Amazonでのレビューがあまり良くなく翻訳が微妙と指摘されていたが、冗長な表現だと感じるところもあったが、そこまでは気にならなかった。
Spotifyが創業期からどのように成長して上場していったのかを知りたい人にはオススメ。
気になった箇所のメモ
はじめに
- Spotifyがここまで大きくなった最大の要因
- まだ他の誰もしていない無料サービスに賭けたこと。
- スウェーデンで起業して、僕たちのモデルをヨーロッパでまず展開して、その後段階を踏んで海外組織に成長させていったこと。おかげでこのモデルには将来性があると最終的に音楽業界に認めさせることができた。
- 2008年にリリース。
第1章 秘密のアイデア
- spotifyの名前は勘違いから生まれた。
- spot, identitifyの組み合わせの造語だと説明している
- BitTorentなどのP2Pモデルに興味を持っていた
- exitした資金のある起業家と創業
- コンサルタントとして、スウェーデンで技術力が一番になるぐらい会社を育てあげ、そこのエンジニアをCTOとして引き抜いた
第2章 リーダル通りのエンジニアが実現したとてつもない技術
- 無料でP2Pで配信するのはレコード会社にとっては無謀だったが、以下のような強みを持っていた
- exitした経験と資産
- プロダクトへの明確なビジョン
- 他のエンジニアを引きつけるCTOの魅力
- マイクロトレントを開発した天才エンジニアを採用
第6章 富裕層マネーが流れ込む
第7章 すべての音楽を無料で ── 爆発する人気とボブ・ディランのボイコット
- 70%支払いで、最低保障付きでスタート
- 1年目は赤字に
- 何年も振り込まれず、ボブディランたちがspotifyから脱退
- イギリスには2ヶ月後に参入
- 2週間で100万ユーザ獲得
- 毎日1万人増えるペース
第8章 フェイスブック経由でアメリカ進出
第9章 スティーブ・ジョブズ、いよいよ立ちはだかる
- アメリカの大手レーベルと交渉を進める
- 特にソニーには2.5%の株式を格安で購入するオプションを与えるなど、レーベルに有利な内容となった
- 2012年の夏にようやくアメリカ進出
- すでにストリーミングサービスはあったが、どれも有料会員限定のものだった
- 最初は無料会員は招待が必要だったので、話題になった
第10章 ザッカーバーグとの駆け引きと、密かに生まれた最大のライバル
第11章 規模を追い求めて ── ダニエルの本音と結婚
- appleにも対抗したり、レーベルにも大きな態度を取れるように、ユーザ獲得に集中した
- CEOはハードワークを求めるタイプ
- facebook経由で登録したユーザは、LTVが低かった
- アフィリエイトも試したが、赤字になった
- 新しい国でも展開し、facebookの利用率の低いドイツではメールアドレスで登録できるように
- 後ほど、世界でもfacebookアカウントなしで登録できるようにした
第12章 幻のプロジェクト「スポティファイTV」
- 数十人のリソースをかけて、動画部門を立ち上げハードウェアまで作ったが、音楽事業よりもお金がかかりそうだと気づき、断念した。

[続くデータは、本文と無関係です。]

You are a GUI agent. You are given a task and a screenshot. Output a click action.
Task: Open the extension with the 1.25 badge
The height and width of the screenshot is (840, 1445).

第13章 アップルとビーツ、ライバル2社が手を組んだ
- アメリカではなんの操作もせずに好きな曲が流れてくることが重要なため、ラジオやレコメンドの開発が急務となった。
- 46億ドルでアメリカのスタートアップを買収して、類似の曲を提供しようとしたが、既存の仕組みとも合わず大失敗に終わった。
- ビーツはストリーミングサービスをリリースしたが、トラブルだらけで技術的にも優れてなかった。永遠に無料のプランはない。
- Appleは過去最高額でビーツを買収。ストリーミングやヘッドホンが目的ではなく、ジミーアイオヴィンが持つ音楽業界での知名度を得ること。
第14章 スポティファイ史上最大の危機
- PCでのユーザ体験は良かったが、モバイル対応が不十分だったため、アクティブユーザ数が減少した
- モバイル対応をして克服
第15章 テイラー・スウィフトがボイコットし、ジェイ・Zが競合を立ち上げる
- 2014年、テイラー・スウィフトがspotifyがアーティストに十分に支払ってないとして、楽曲を取り下げた
- しかし、有料会員数への影響は限定的だった
- さらに、ジェイ・Zがスウェーデンの他のストリーミングサービスの会社を買収し、高音質かつ有料専用のサービスを立ち上げた。多くのアーティストが参画しており、音楽業界の構図が変わってしまうとspotifyにとって脅威となりうる存在。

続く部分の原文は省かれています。